Per "The Paperboy", la Kidman, vestita di rosso in conferenza stampa, si porta dietro le due star maschili del film, l'idolo delle ragazzine Zac Efron, meno espressivo degli alligatori impagliati delle paludi della Florida che vediamo nel film, e il sempre più interessante Matthew MacConaughey, che invecchiando dimostra di essere anche un buon attore (pensiamo anche a "Killer Joe").
Per stupirci, la Kidman si lancia, truccata e vestita da Barbie quarantenne attizzamaschi nel profondo sud di un'America della torrida estate del 1969, in piena esplosione di lotta per i diritti civili dei neri e di rivoluzione musicale nera, in una serie di scene che dovrebbero rimanerci impresse. Come un pompino virtuale a gambe spalancate e collant bucato nel parlatorio della prigione al suo spasimante galeotto, un John Cusack d'alta classe nel ruolo di un rozzo scuoiatore di alligatori.
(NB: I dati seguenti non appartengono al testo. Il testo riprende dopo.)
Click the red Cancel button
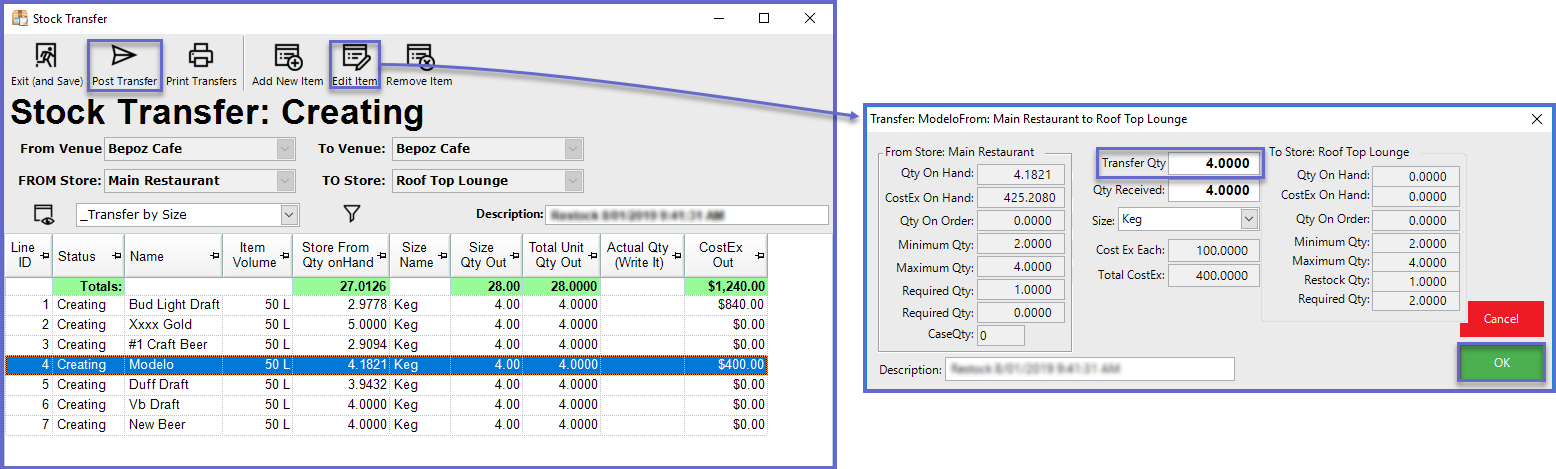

Poi un pissing in faccia a Zac Efron per salvarlo dalle ferite delle meduse (il poveretto si era buttato in acqua come un ossesso per sbollire dal folle desiderio di lei). E ancora una scopatone selvaggia sulla lavatrice con John Cusack appena uscito di prigione commentata con un "Scopi sempre cosi', come fosse l'ultima volta?".
Ammettiamo che la Kidman le prova tutte per stupirci, e ci casca secco Zac Efron, che la vede come la mamma che non vede più. Siamo di fronte a un giallo, abbastanza solido, scritto da Pete Dexter una decina d'anni fa, che la Kidman ha cercato di mettere in piedi da anni con la regia di Pedro Almodovar. Forse perche' un lato gay nella vicenda. Con l'ingresso di Lee Daniels nel film, che ha scritto assieme allo stesso Dexter, e' entrata molta cultura nera degli anni '60 nella vicenda, e il personaggio della cameriera Anita, interpretato dalla grande Macy Gray, ha un ruolo importante di narratore.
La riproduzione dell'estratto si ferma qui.